## Bergfex Webscraping
<b> Milestone 2</b> 

Scraping the snow level data from meteocentrale.ch website in order to create Pandas dataframes that contain the snow level for 91 weather stations around Switzerland.
This code uses BeautifulSoup to parse the html tags. A for-loop iterates over each html tag and adds the corresponding information into empty lists. Afterwards the data is cleaned.
Finally, we add the GPS coordinates of each weather station, from two databases containing geodata of Swiss cities and ski resorts.

### Installations

In [1]:
# unhash and run the below line once
#conda install -c anaconda beautifulsoup4

### Imports

In [1]:
import requests
import re
from bs4 import BeautifulSoup
import pandas as pd
import numpy as np
import matplotlib
import matplotlib.pyplot as plt

# Still to do:

- DONE: check vs. NB III if anything missing
- wip: go through comments
- add coordinates part for snow points
- potentially check out other weather data

# 1 Data Scraping: snow information

In [2]:
# Initializing the future colums of our dataframe with empty lists

snowlevel = []  # height in cm
location = []  # town and elevation of town

# Only scrape one page (no looping over several pages necessary as not so many data points available)
link = 'http://www.meteocentrale.ch/de/wetter/hitlisten/schneehoehen.html'
page = requests.get(link, timeout=10)
print(page.status_code)
soup = BeautifulSoup(page.content, "html.parser")  # bs4.BeautifulSoup object
hitlist = soup.findAll('table', {'class': 'hitlist'})  #bs4.element.ResultSet

# If '200' then the scraping was successful

200


# 2 Extracting the necessary information
Village Name, Elevation, Snow Level

In [3]:
# Get location name
location_item = hitlist[0].findAll('a')
location.append([info.get_text().strip() for info in location_item])
loc = location[0]

# Get snowlevel
snowlevel_item = hitlist[0].findAll('td', {'class': 'value'}) 
snowlevel.append([info.get_text().strip() for info in snowlevel_item])
snow = snowlevel[0]

# Combine into DF
heights_df = pd.DataFrame({'location': loc,'snowlevel': snow})
heights_df

Unnamed: 0,location,snowlevel
0,"Grimsel-Hospiz, 1980 m",249 cm
1,"Weissfluhjoch, 2690 m",230 cm
2,"Glattalp, 1858 m",223 cm
3,"Les Attelas, 2733 m",142 cm
4,"Corvatsch, 3315 m",137 cm
...,...,...
96,"Zernez, 1478 m",0 cm
97,"Zollikofen, 553 m",0 cm
98,"Zürich-Affoltern, 443 m",0 cm
99,"Zürich-Flughafen, 432 m",0 cm


# 3 Data Cleaning

## Clean numerical data

In [4]:
# Remove cm, convert to 'int'
heights_df['snowlevel_in_cm']=pd.Series(heights_df['snowlevel']).str.replace(" cm", '')
heights_df['snowlevel_in_cm']=pd.Series(heights_df['snowlevel_in_cm']).astype(int)

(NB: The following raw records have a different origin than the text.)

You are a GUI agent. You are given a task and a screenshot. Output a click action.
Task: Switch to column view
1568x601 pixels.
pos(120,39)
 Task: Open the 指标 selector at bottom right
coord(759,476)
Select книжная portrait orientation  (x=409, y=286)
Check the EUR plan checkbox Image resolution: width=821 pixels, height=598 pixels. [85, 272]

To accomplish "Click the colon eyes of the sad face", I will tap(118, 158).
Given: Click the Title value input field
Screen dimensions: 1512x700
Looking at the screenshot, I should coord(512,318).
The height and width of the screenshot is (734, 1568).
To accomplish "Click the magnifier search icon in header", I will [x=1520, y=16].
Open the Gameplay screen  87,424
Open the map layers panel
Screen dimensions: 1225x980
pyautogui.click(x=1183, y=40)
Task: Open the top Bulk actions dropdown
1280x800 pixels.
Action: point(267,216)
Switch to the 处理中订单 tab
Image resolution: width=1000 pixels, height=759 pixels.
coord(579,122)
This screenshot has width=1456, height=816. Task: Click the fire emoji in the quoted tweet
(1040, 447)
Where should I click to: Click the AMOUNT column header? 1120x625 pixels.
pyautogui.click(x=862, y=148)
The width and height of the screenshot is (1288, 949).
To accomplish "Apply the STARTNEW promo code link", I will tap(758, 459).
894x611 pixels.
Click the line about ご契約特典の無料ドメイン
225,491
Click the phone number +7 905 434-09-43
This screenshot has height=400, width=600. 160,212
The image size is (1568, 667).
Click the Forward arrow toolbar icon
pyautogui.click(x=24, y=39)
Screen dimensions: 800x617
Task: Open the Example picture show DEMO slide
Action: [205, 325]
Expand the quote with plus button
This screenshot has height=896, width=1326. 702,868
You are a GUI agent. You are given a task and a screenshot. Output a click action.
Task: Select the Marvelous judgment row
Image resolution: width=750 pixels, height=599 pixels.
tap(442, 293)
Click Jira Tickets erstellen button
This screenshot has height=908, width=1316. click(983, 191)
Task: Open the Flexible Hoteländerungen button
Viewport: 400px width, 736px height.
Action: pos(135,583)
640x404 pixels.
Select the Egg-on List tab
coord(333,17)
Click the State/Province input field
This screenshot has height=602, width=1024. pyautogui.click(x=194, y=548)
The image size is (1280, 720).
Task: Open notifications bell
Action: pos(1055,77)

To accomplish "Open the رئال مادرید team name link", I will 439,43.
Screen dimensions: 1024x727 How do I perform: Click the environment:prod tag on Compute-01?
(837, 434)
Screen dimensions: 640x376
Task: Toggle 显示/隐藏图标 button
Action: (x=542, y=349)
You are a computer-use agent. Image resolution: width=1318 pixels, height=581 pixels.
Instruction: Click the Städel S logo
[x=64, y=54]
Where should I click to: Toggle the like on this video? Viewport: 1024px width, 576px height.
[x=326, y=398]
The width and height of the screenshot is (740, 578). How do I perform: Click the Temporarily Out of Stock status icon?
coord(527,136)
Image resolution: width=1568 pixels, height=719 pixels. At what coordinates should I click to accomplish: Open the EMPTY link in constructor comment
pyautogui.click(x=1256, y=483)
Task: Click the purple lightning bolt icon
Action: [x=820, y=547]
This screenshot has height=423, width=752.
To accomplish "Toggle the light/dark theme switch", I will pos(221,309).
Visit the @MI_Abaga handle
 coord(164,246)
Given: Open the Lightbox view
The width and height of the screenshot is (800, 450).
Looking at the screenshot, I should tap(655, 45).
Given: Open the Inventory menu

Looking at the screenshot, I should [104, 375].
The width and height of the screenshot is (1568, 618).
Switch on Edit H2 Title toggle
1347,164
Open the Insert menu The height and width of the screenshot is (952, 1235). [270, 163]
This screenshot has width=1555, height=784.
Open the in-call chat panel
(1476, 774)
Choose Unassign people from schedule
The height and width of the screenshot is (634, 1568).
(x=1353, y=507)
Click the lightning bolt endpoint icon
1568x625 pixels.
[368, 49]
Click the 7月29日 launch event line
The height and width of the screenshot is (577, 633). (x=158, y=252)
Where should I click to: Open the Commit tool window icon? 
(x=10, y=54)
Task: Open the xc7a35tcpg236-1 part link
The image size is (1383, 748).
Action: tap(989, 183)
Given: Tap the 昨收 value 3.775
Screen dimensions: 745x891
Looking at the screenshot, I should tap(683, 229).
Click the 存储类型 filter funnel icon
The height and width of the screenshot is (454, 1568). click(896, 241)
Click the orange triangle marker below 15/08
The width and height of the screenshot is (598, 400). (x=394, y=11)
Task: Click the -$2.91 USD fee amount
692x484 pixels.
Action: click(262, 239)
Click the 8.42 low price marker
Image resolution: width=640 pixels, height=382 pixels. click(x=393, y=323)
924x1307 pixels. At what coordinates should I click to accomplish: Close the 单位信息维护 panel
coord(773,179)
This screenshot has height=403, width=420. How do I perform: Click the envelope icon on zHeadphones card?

# Split location into 'village' and 'elevation of village' and merge with previous DF
split_loc = pd.Series(heights_df['location']).str.split(',',n=2,expand = True)
merged_df = pd.merge(heights_df, split_loc, left_index=True, right_index=True)

# Drop unused columns, rename final columns, remove unit, sort columns
intermediate_df = merged_df.iloc[:,[2,3,4]].copy()
intermediate_df.columns = ['snowlevel_in_cm', 'location', 'height_in_m']
intermediate_df['height_in_m']=pd.Series(intermediate_df['height_in_m']).str.replace(" m", '')
snow_level_df = pd.DataFrame(intermediate_df, columns = ['location', 'height_in_m', 'snowlevel_in_cm'])
snow_level_df.head()

Unnamed: 0,location,height_in_m,snowlevel_in_cm
0,Grimsel-Hospiz,1980,249
1,Weissfluhjoch,2690,230
2,Glattalp,1858,223
3,Les Attelas,2733,142
4,Corvatsch,3315,137


## Write CSV

In [5]:
# change the file_path to your path if necessary
file_path = '../data'
snow_level_df.to_csv(file_path + 'snow_level_test.csv', index = False)

# 4 Adding Coordinates

## Matching the snow level observation station with GPS coordinates

We need to get the coordinates for each snow observation station (for which we have the name of the locality)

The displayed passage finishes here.